Abstract: Experimental phase relations and well-characterized mineral and melt compositions have been determined for a Sierra Nevada tonalite (andesite) with 2.5 to 10 wt% H_2O added at 15 kbar and 850 to 1100 °C. All results are from experiments conducted in Au capsules (minimal Fe loss to capsule) at oxygen fugacities measured to be near Ni-NiO. With increasing water content, the liquidus mineral changes from clinopyroxene at <3 wt% H20 to garnet, followed within 50 °C by clinopyroxene at 3 to 9 wt% H_2O, to hornblende at water contents greater than ~9 wt%. Microprobe analyses of glasses quenched from within the tonalite melting interval show an enrichment in Ca relative to (Mg + Fe), where Fe represents total Fe as Fe^(2+), with increasing SiO_2 instead of the typical calcalkaline trend of approximately constant Ca/(Mg + Fe) from basalt through rhyolite.
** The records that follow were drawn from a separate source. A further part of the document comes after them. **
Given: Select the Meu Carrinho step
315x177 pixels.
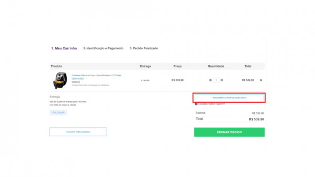Looking at the screenshot, I should tap(64, 48).
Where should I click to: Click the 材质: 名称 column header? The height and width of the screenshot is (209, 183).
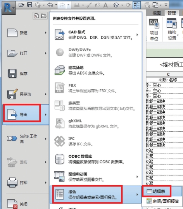pos(168,80)
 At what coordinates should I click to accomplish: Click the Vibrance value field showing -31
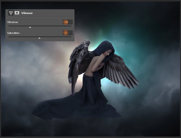(x=67, y=22)
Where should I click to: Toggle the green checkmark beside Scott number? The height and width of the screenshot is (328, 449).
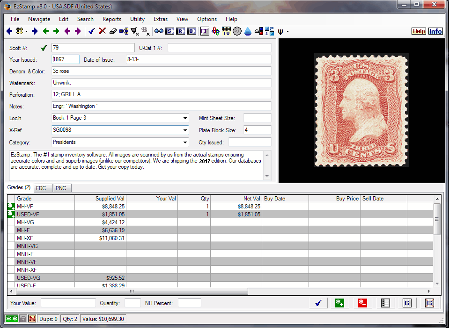point(44,47)
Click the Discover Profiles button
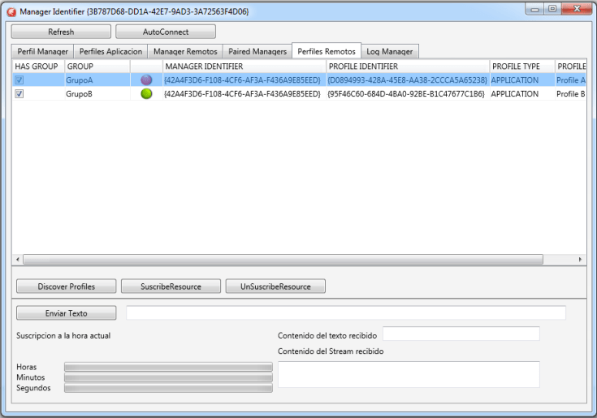The width and height of the screenshot is (597, 418). click(66, 286)
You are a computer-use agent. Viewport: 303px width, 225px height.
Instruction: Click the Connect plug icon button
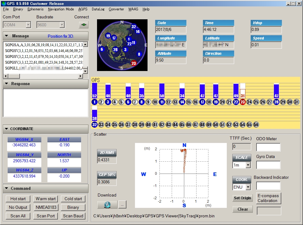click(x=83, y=25)
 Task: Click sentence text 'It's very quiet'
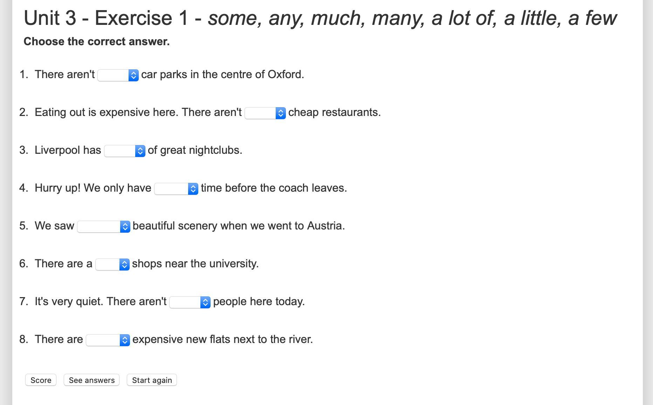[69, 302]
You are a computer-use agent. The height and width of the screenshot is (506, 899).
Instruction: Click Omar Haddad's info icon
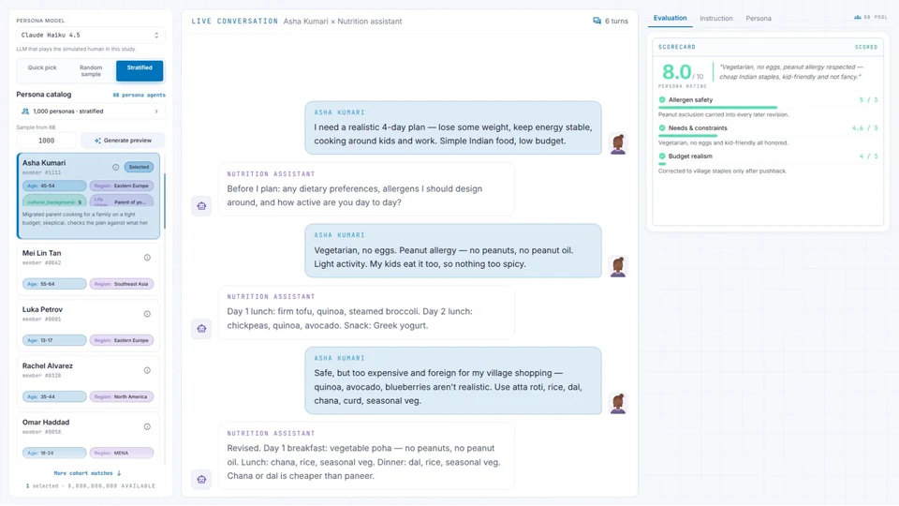(147, 426)
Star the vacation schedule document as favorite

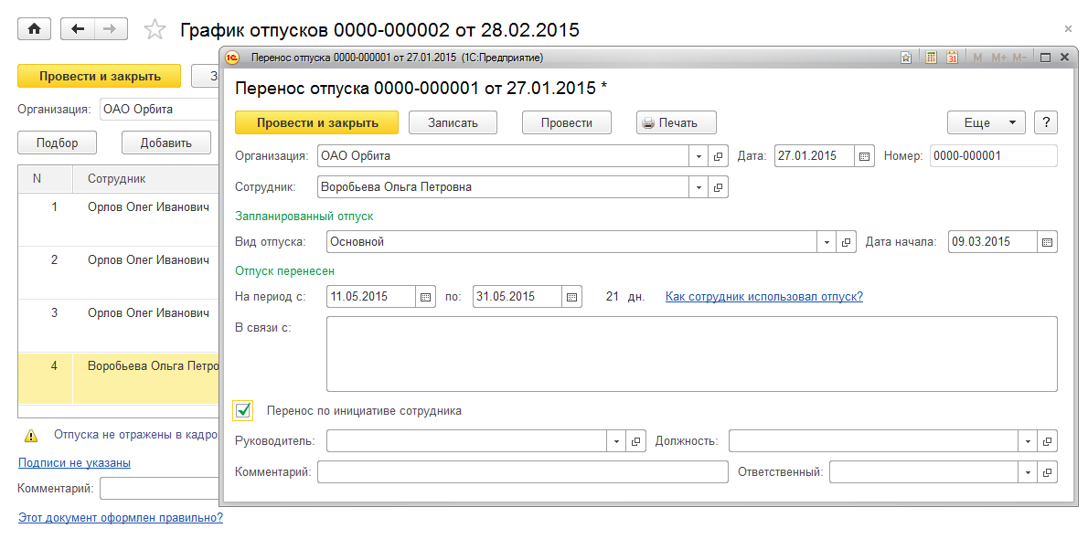click(155, 30)
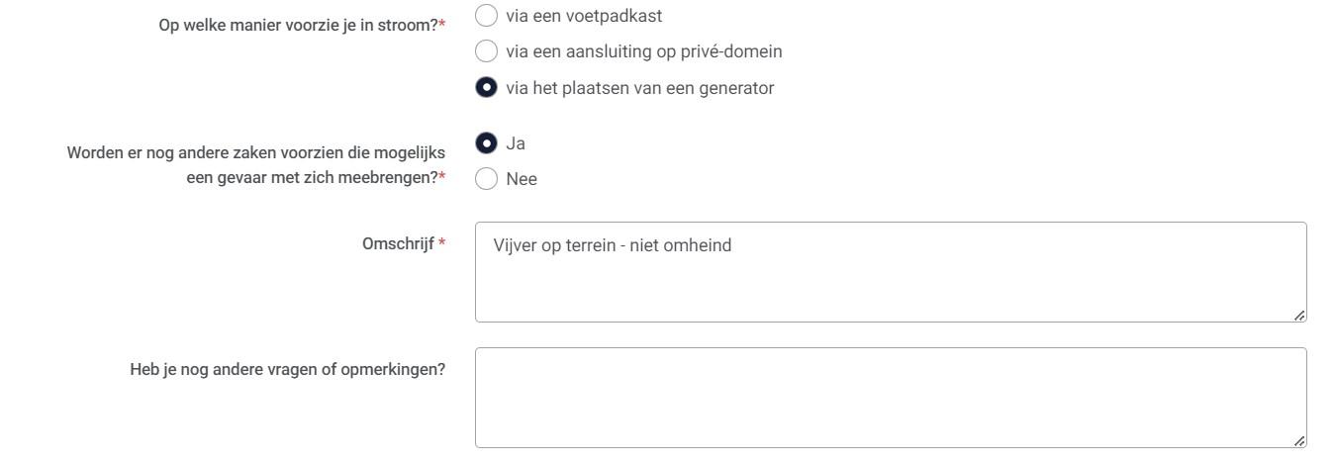Click the "Ja" label text
Image resolution: width=1334 pixels, height=463 pixels.
(516, 143)
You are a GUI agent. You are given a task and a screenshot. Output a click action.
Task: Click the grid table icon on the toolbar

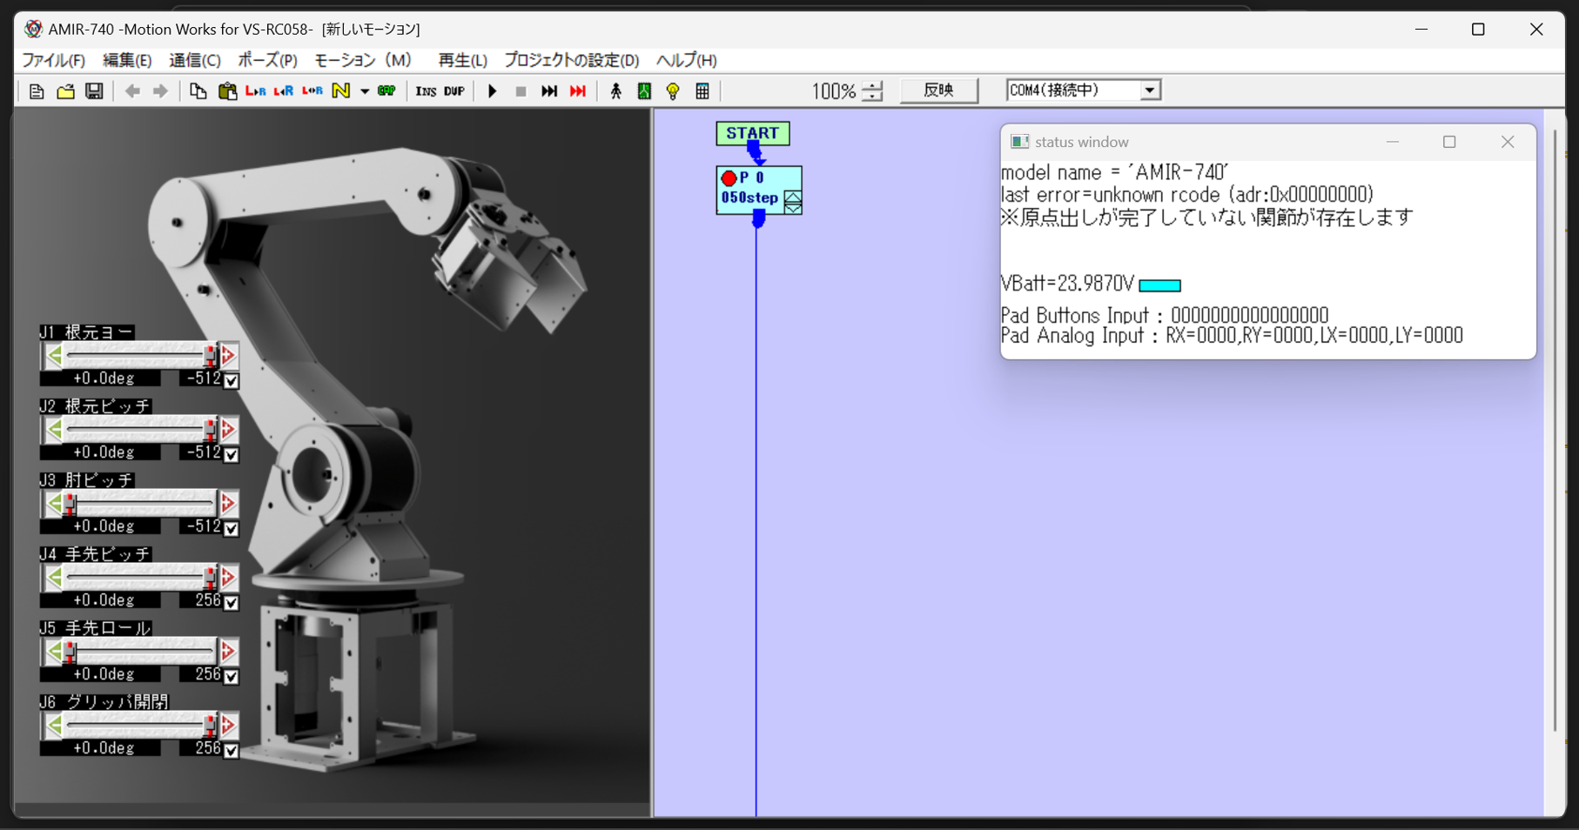coord(702,90)
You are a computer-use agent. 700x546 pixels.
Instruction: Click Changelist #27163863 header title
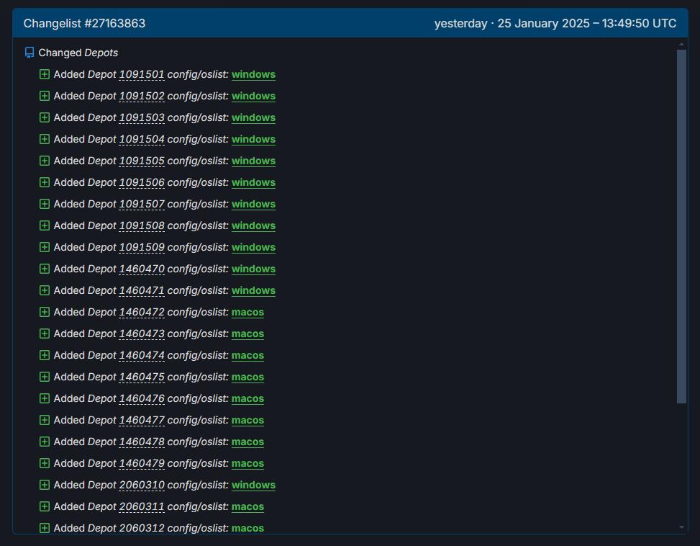pos(84,23)
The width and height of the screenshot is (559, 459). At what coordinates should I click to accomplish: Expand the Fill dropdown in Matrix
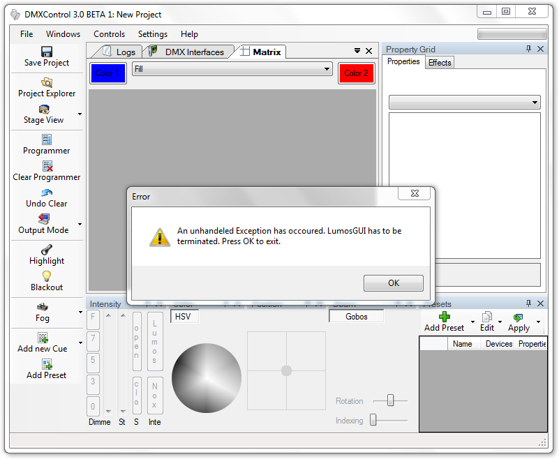327,69
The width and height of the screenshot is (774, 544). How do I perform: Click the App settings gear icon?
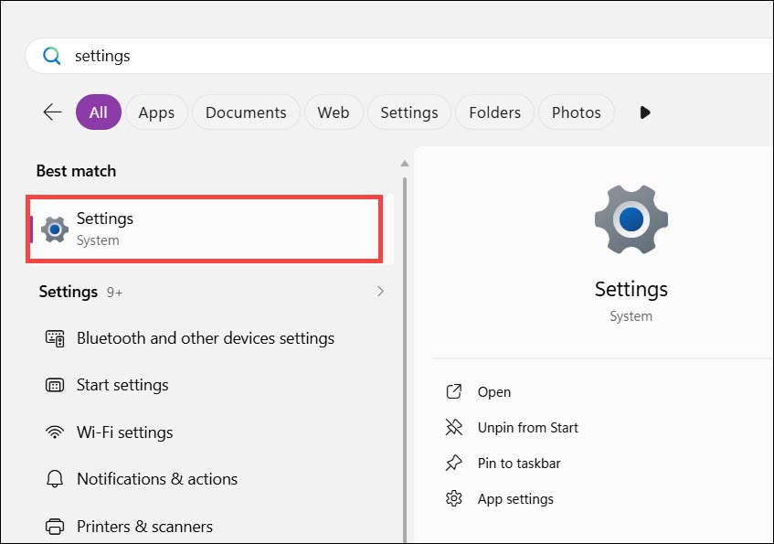coord(453,498)
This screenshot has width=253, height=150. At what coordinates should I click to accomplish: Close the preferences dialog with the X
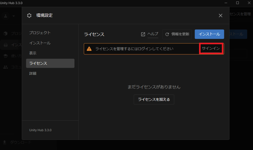(x=220, y=16)
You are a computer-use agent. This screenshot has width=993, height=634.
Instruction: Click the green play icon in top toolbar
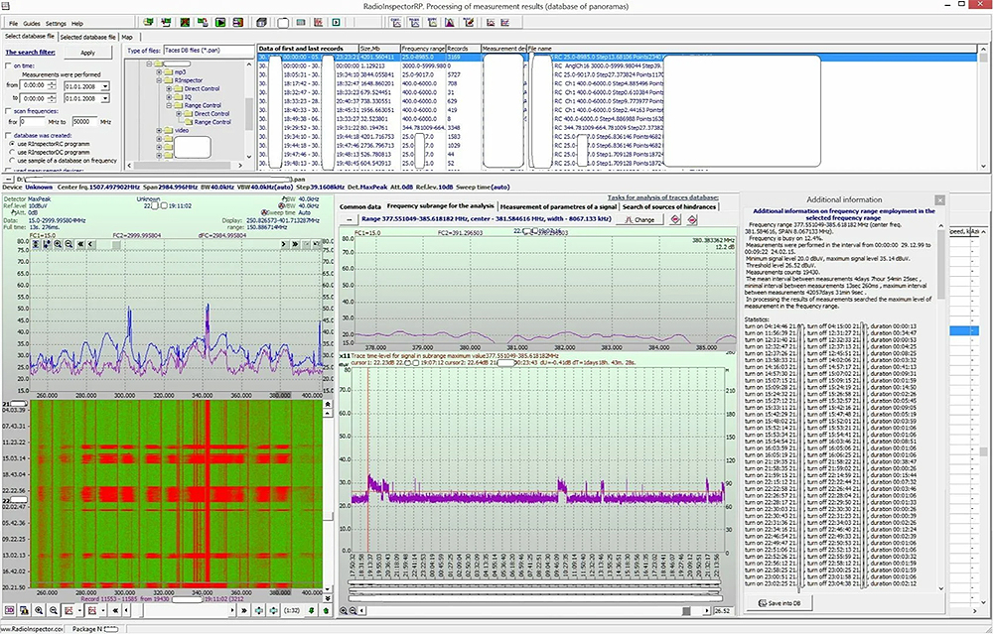[x=220, y=22]
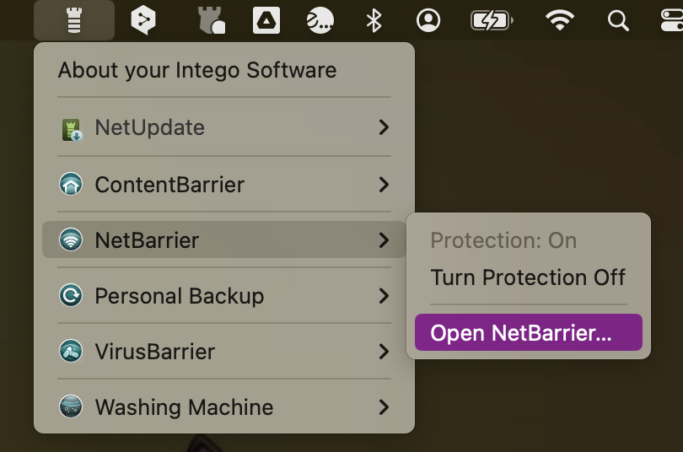Open Spotlight search magnifier icon
Image resolution: width=683 pixels, height=452 pixels.
(618, 20)
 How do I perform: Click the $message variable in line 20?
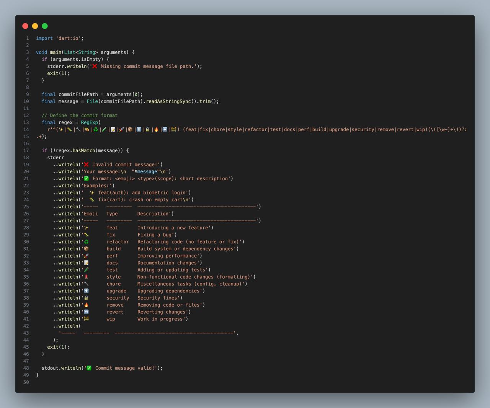(146, 171)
The results document the importance of garnet and clinopyroxene in andesitic to dacitic compositions at deep-crustal to uppermost-mantle pressures, and they indicate that it is not possible to directly produce magmas of calc-alkaline composition at 15 kbar and the investigated range of water contents by either (1) partial melting of tonalitic to gabbroic (eclogitic) lower crust or (2) crystal fractionation from melts of andesitic to basaltic composition. Melting or fractionation at lower pressures or with lower water contents may produce calc-alkaline liquids as plagioclase replaces garnet as the major Al-bearing phase. Cale-alkaline rocks showing evidence of garnet-liquid equilibration in their REE patterns must also have undergone lower-pressure fractionation in order to explain their major-element compositions.